This morning during our commute together, I listened in on the one-sided cellphone conversation between the Wizard and his 92-year-old father, on the East Coast, struggling with Microsoft Word to do some complicated formatting of his latest self-published novel. (I should be writing novels at 92, but hopefully with better, easier technology.)
Dad wanted to "correct" the document, which has clearly gotten out of control. There really should be a senior citizen or beginner version of Word. (I would like that.) But he's using it to do things that would be better accomplished with a layout program. (MSWord can do these things, but at a great price to one's sanity.)
The filial tech support guru advised: "Change all the words to text, then copy and paste them into a clean document that you know works, and then you can change the font and whatever." It appears that some style was inadvertently set, and along with Word's other random, inexplicable, and hidden and undocumented features and mandatory defaults, it has completely screwed up the writing/editing/production task.
"But why is this program doing this," Dad asked. The Wizard said, sometimes it's better not to try to figure out why, and just fix the problem. Just change it. Start fresh. No correction.
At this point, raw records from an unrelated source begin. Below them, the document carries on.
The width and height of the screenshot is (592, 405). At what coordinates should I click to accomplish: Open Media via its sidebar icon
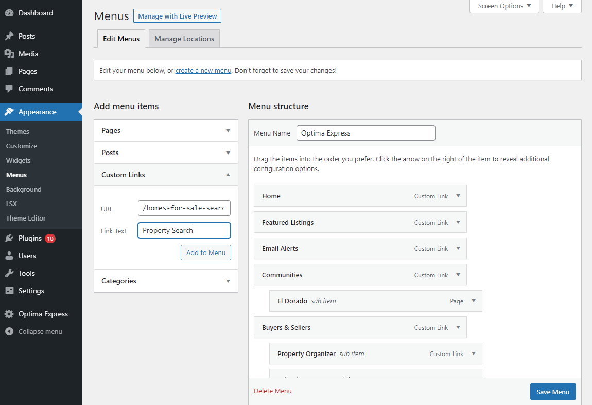click(9, 54)
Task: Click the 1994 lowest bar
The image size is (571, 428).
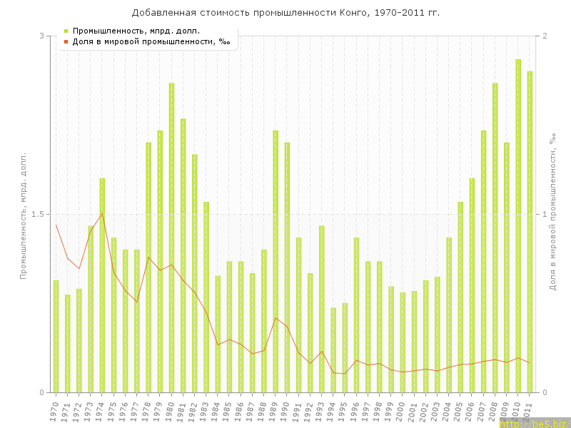Action: [x=333, y=350]
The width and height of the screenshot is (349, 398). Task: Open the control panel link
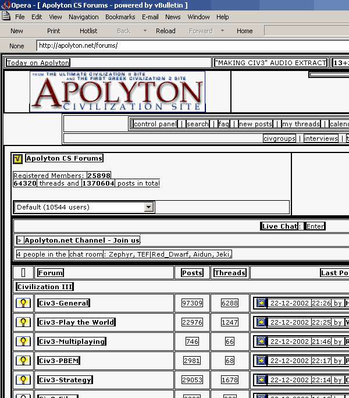point(155,124)
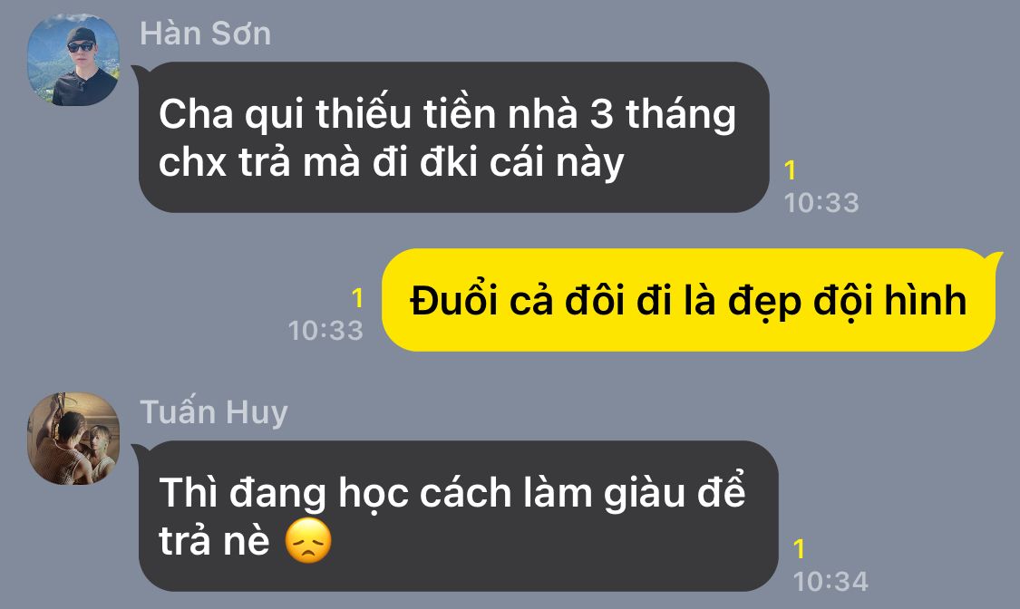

" 'Change', not 'correct"," the Wizard told the nonagenarian. From a Taoist perspective, Dad has pretty much achieved immortality in the longevity sense. But an old Taoist would certainly know the difference between changing and correcting, fixing and controlling.
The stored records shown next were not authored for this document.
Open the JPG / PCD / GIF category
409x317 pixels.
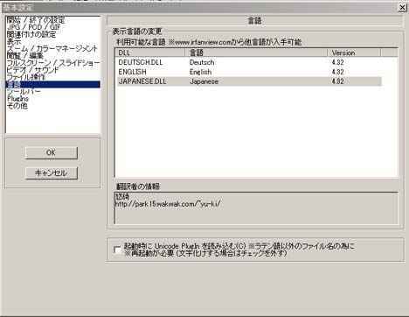pyautogui.click(x=34, y=27)
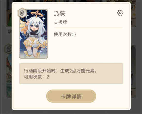Click the dimmed cost 2 hexagon behind the popup

[8, 49]
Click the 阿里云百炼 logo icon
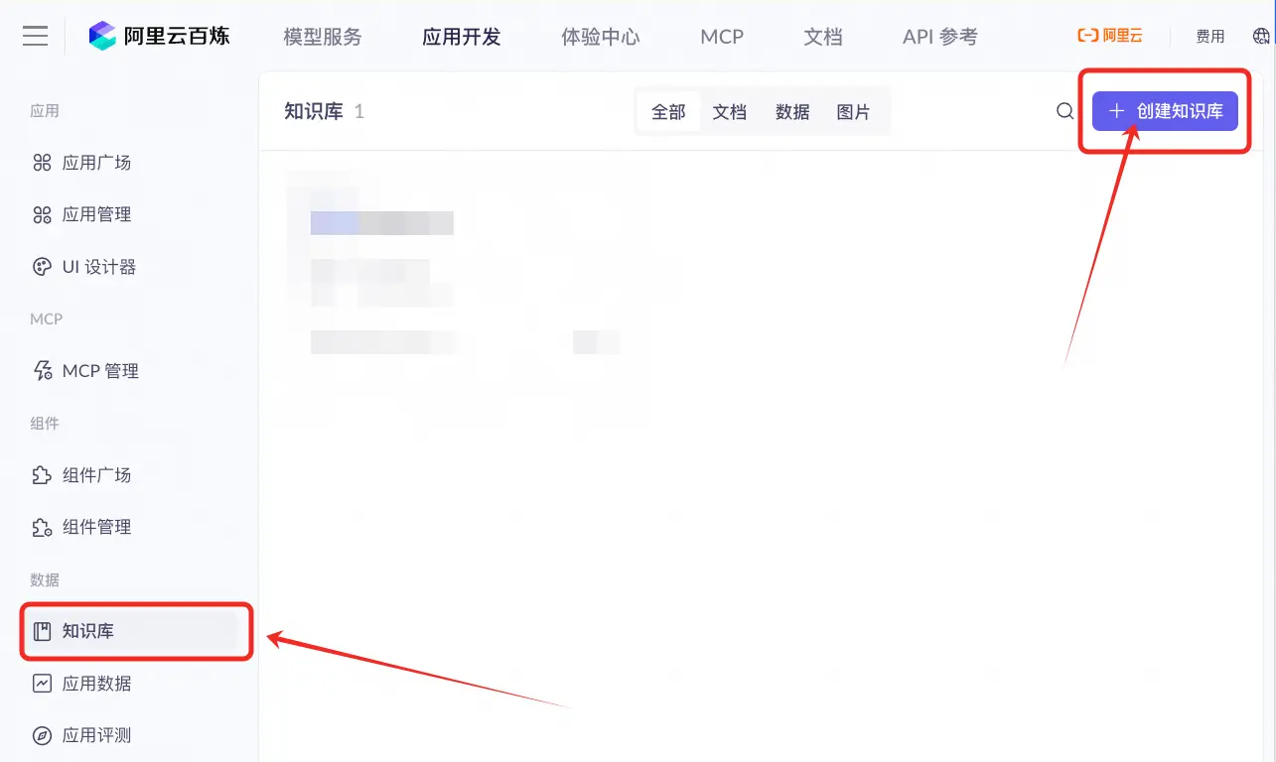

This seemed profound to me, especially coming out of the mouth of the more or less Confucian Wizard. How often we long to correct things...other people, society, ourselves, when all that is required is to change and let go of the problem, to be open to change, not try to control. Which flexibility MSWord is not designed to facilitate. (Someone once told me that to use MSWord efficiently, you have to "learn to think like Microsoft.") Although anyone knows that when computers or software do things, they usually do it because you did something. But it can always be fixed...and provided you have backups, nothing is lost.
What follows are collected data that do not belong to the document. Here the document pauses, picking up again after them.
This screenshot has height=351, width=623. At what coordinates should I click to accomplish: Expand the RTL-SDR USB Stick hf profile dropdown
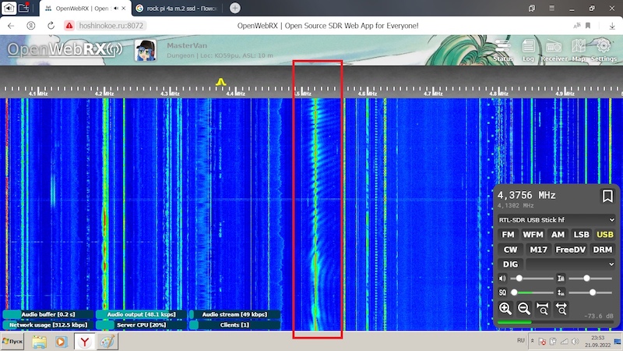[556, 220]
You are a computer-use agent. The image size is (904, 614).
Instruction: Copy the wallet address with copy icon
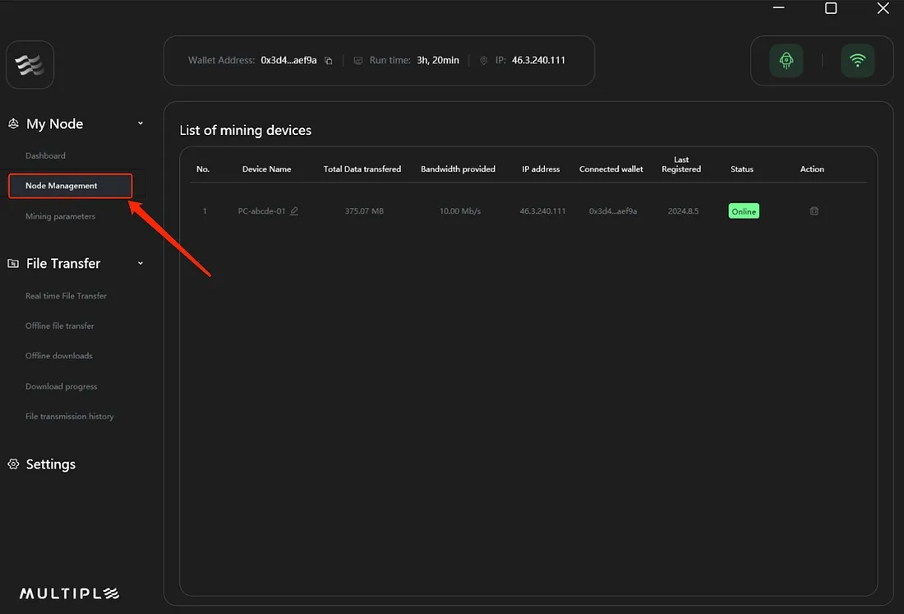tap(328, 61)
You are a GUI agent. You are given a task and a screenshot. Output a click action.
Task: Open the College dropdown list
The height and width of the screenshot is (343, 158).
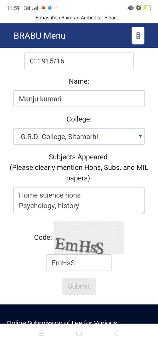point(79,137)
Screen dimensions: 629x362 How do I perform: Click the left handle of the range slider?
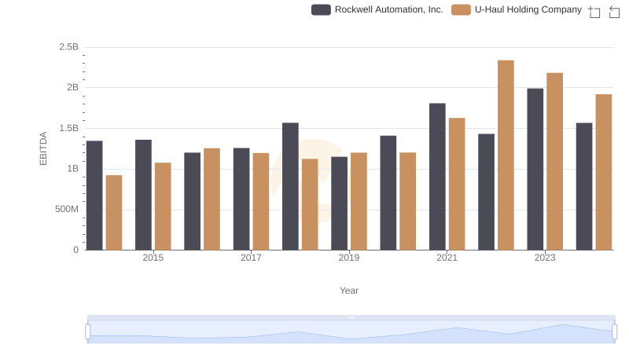[88, 331]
When we focus on "correction" we waste a lot of time. Sometimes just changing course is all that is required. Let go of the problem and move on.
That's what I'm working on. (Never mind that I just popped back in here to correct a typo!)
9 years ago
5 comments:
Love this post - so true.
Thanks! Truth is not always correct...
Wisdom says lie on your back and let the riptide carry you out beyond the pull of the current - Fear and resistance are what kills the swimmer. The water is only doing what water does..
Ah, isn't it swim perpendicular to the current, along the shore, for a rip tide? I don't think you want to let it take you out...
Anyhow, good post. If only we could control our "copy editor attacks" in this game of life, we might get somewhere with things. The thing you said about letting go of the problem and simply changing, that's pretty deep. If we focus on the problem and fixing it, all we can see is the problem, and we perpetuate it. So let it go. Pretty wise
Word processing and swimming are two different skills and environments! It's all metaphor, but sometimes we have to even let go of the metaphors.
Lately I have been trying to direct my copy editor attacks only at myself.